**Exercise brief**
Somewhere below are a line with "The height and width of the screenshot is (369, 800)." and a later line with "Given: Click the 新增 button". Output exactly those lines and all lines between them.

**Data for the task**
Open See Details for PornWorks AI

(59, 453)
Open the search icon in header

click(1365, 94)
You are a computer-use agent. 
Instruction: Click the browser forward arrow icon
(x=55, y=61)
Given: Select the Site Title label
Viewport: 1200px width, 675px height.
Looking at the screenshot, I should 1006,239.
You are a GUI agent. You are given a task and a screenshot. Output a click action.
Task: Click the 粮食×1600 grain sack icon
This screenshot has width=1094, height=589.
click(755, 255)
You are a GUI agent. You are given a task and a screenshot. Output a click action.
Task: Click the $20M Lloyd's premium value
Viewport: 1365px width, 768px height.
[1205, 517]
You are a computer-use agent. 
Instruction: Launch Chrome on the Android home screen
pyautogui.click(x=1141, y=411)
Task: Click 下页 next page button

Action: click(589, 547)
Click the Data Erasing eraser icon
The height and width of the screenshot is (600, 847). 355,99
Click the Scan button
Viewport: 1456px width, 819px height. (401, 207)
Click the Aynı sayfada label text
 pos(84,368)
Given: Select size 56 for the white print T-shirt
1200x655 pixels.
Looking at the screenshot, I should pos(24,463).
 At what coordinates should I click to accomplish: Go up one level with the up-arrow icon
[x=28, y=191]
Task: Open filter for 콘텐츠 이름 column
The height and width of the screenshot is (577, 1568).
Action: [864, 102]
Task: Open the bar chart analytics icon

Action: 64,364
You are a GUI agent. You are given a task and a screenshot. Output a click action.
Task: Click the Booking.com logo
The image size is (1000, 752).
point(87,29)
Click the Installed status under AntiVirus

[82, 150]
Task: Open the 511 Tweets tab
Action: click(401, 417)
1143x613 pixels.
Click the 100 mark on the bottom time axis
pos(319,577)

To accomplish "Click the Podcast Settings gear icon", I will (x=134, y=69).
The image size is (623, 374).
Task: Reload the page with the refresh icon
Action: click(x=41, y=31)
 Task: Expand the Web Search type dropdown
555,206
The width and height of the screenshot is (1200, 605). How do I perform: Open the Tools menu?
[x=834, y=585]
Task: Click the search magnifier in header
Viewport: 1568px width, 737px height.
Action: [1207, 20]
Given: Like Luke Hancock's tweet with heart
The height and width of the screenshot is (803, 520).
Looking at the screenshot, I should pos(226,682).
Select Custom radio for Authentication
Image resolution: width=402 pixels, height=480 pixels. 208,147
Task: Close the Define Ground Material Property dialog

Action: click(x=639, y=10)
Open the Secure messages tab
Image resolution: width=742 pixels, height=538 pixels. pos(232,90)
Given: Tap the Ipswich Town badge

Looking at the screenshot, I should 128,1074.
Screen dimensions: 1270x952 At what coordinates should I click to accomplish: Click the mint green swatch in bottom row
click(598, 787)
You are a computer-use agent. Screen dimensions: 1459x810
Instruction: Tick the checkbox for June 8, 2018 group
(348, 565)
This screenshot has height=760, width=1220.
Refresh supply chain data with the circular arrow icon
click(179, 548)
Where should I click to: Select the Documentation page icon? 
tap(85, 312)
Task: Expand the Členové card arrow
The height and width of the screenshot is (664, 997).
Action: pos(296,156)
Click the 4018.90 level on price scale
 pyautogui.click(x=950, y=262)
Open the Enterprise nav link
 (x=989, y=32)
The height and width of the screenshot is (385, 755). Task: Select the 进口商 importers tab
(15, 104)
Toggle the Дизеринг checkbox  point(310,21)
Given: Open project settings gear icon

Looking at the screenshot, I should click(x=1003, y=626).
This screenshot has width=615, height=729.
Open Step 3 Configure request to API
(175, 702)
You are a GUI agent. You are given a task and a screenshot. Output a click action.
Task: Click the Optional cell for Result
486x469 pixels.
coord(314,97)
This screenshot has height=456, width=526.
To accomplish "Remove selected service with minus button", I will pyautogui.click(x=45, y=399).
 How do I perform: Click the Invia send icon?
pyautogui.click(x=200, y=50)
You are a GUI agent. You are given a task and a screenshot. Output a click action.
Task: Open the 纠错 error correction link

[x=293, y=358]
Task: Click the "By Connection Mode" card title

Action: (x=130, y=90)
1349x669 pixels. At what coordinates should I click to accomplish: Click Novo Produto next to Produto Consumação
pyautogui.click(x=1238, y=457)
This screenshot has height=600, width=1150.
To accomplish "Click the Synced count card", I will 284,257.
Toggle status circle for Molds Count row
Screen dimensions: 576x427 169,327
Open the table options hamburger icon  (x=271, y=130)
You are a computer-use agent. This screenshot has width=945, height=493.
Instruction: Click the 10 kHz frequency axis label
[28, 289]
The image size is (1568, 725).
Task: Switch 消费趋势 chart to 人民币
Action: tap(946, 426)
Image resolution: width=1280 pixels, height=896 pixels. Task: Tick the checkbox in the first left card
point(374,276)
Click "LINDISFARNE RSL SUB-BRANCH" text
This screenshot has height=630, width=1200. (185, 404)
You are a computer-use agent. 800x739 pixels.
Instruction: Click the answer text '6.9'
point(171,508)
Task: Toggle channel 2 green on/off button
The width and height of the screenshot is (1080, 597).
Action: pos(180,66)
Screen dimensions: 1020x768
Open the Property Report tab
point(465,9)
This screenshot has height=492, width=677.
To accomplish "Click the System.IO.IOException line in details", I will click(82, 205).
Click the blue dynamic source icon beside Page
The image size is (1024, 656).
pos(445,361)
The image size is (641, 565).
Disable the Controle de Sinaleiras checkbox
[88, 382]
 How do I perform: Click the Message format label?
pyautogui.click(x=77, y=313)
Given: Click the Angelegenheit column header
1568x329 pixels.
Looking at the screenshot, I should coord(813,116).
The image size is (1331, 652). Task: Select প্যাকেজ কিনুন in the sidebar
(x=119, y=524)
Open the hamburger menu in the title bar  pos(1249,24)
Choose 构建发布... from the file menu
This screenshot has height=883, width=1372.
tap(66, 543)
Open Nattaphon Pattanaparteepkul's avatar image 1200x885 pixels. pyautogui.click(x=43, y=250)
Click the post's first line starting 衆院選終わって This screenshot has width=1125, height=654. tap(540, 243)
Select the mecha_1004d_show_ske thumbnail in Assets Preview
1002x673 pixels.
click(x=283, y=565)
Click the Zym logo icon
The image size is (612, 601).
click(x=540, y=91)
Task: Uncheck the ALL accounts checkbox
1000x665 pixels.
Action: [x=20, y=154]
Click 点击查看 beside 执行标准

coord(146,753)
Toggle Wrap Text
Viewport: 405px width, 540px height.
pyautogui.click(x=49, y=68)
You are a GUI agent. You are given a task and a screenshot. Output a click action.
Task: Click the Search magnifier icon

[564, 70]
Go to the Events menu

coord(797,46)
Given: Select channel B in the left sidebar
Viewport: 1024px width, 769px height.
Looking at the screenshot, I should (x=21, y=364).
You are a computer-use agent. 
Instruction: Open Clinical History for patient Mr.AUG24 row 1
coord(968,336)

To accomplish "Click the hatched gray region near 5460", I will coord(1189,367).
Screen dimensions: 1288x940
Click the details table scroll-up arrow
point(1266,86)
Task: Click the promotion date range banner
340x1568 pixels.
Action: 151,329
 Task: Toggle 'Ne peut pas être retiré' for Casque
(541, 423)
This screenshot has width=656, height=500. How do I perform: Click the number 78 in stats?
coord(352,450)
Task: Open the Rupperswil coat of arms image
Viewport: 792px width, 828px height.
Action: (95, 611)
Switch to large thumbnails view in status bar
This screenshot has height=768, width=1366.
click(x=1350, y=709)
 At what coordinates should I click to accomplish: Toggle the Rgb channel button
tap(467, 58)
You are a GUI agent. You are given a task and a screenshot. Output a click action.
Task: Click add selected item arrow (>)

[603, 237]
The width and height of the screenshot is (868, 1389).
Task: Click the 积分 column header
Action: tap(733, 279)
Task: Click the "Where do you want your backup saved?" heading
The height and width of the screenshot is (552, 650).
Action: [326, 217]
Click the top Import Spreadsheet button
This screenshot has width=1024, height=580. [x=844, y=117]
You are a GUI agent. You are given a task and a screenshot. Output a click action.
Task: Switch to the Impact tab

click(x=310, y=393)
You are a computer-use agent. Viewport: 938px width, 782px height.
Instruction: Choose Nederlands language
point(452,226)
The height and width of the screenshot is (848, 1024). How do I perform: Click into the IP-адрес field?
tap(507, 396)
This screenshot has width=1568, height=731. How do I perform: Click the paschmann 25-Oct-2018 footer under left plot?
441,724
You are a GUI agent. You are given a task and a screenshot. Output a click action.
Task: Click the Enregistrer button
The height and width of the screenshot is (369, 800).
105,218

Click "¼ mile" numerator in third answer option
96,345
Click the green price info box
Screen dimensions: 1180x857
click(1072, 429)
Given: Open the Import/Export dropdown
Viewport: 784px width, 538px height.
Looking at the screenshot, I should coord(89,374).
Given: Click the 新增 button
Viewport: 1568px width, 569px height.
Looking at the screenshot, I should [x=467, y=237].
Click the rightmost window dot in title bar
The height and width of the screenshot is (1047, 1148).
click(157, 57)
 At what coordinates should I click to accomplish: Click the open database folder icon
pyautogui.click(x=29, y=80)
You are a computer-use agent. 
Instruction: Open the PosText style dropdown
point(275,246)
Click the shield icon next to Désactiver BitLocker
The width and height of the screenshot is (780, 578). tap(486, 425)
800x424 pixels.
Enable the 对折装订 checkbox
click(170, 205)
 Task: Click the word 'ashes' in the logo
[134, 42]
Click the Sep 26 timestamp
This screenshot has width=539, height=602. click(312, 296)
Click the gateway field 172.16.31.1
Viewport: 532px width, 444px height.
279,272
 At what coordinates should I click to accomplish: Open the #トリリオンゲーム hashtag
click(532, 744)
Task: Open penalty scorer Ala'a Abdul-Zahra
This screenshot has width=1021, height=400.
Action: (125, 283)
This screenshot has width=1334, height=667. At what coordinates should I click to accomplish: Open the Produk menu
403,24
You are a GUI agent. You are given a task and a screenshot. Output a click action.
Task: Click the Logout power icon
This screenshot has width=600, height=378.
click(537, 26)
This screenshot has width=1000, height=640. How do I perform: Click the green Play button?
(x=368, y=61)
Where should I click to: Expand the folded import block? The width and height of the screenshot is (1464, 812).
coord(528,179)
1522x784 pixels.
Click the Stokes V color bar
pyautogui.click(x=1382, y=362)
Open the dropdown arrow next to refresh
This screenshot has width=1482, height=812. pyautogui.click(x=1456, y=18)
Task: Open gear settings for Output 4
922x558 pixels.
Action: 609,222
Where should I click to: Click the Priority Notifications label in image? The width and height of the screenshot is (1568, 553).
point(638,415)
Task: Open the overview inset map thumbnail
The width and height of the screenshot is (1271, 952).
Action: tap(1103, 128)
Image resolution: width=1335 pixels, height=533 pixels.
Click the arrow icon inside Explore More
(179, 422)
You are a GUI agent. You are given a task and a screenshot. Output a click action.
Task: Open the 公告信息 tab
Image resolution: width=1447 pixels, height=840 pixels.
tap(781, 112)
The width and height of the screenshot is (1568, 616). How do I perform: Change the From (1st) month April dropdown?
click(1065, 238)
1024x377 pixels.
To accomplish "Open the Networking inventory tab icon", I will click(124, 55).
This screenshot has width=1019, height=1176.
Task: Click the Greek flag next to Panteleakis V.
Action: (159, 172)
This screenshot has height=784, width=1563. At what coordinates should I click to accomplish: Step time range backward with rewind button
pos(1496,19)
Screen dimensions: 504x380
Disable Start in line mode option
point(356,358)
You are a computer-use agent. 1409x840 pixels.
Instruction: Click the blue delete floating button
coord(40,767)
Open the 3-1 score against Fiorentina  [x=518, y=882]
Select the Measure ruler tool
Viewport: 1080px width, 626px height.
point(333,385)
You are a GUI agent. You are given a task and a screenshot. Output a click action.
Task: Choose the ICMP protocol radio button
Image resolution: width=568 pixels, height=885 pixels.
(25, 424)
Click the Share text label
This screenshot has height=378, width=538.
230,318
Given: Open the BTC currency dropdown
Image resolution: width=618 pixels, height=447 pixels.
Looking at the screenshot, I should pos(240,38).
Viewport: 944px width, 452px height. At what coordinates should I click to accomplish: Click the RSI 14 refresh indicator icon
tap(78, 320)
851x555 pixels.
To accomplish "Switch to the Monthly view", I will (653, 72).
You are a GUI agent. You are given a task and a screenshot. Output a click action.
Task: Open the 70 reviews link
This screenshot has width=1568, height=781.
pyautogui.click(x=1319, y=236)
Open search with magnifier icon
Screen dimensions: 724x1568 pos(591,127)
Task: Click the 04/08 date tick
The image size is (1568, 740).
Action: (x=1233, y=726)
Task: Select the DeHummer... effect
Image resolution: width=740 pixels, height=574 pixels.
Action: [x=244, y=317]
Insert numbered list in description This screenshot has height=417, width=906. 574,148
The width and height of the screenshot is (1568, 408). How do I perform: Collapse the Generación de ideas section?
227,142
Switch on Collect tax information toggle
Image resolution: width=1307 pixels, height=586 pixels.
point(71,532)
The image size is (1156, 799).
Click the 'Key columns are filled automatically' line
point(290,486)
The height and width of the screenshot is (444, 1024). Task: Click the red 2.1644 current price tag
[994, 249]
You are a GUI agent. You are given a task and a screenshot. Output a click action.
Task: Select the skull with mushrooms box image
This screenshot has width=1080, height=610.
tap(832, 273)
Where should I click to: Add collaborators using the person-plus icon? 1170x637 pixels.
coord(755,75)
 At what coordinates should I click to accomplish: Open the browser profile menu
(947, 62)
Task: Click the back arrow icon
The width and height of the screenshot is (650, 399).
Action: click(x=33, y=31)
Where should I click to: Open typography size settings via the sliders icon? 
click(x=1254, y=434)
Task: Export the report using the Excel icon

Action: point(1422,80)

**Result below**
The height and width of the screenshot is (369, 800).
105,218

Click "¼ mile" numerator in third answer option
96,345
Click the green price info box
Screen dimensions: 1180x857
click(1072, 429)
Given: Open the Import/Export dropdown
Viewport: 784px width, 538px height.
Looking at the screenshot, I should coord(89,374).
Given: Click the 新增 button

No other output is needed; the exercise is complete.